== EXERCISE ==
Output the data word for word, dropping every image.

== MATERIAL PROVIDED ==
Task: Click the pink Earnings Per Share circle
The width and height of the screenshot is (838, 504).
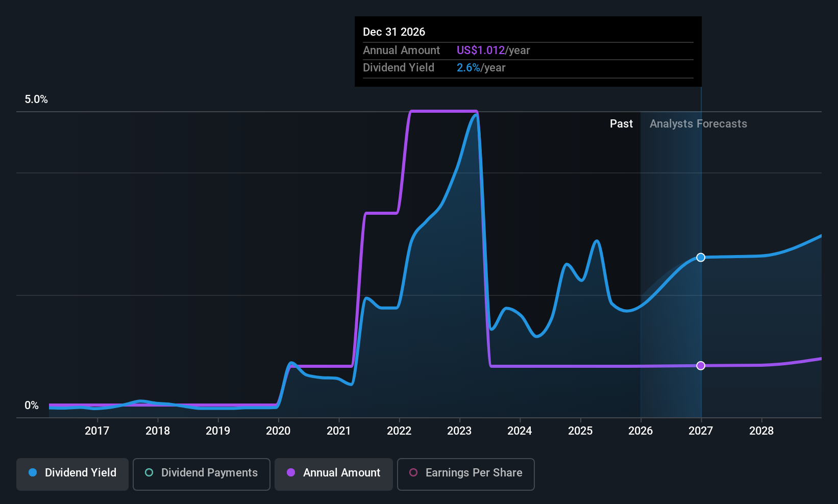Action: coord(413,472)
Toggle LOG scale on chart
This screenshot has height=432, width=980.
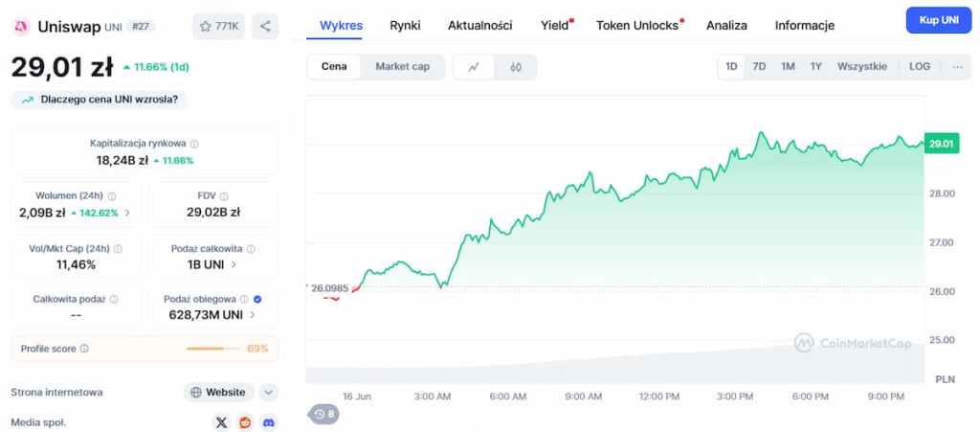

== SOLVED EXERCISE ==
Task: Click the pink Earnings Per Share circle
The width and height of the screenshot is (838, 504).
Action: coord(413,472)
Toggle LOG scale on chart
This screenshot has height=432, width=980.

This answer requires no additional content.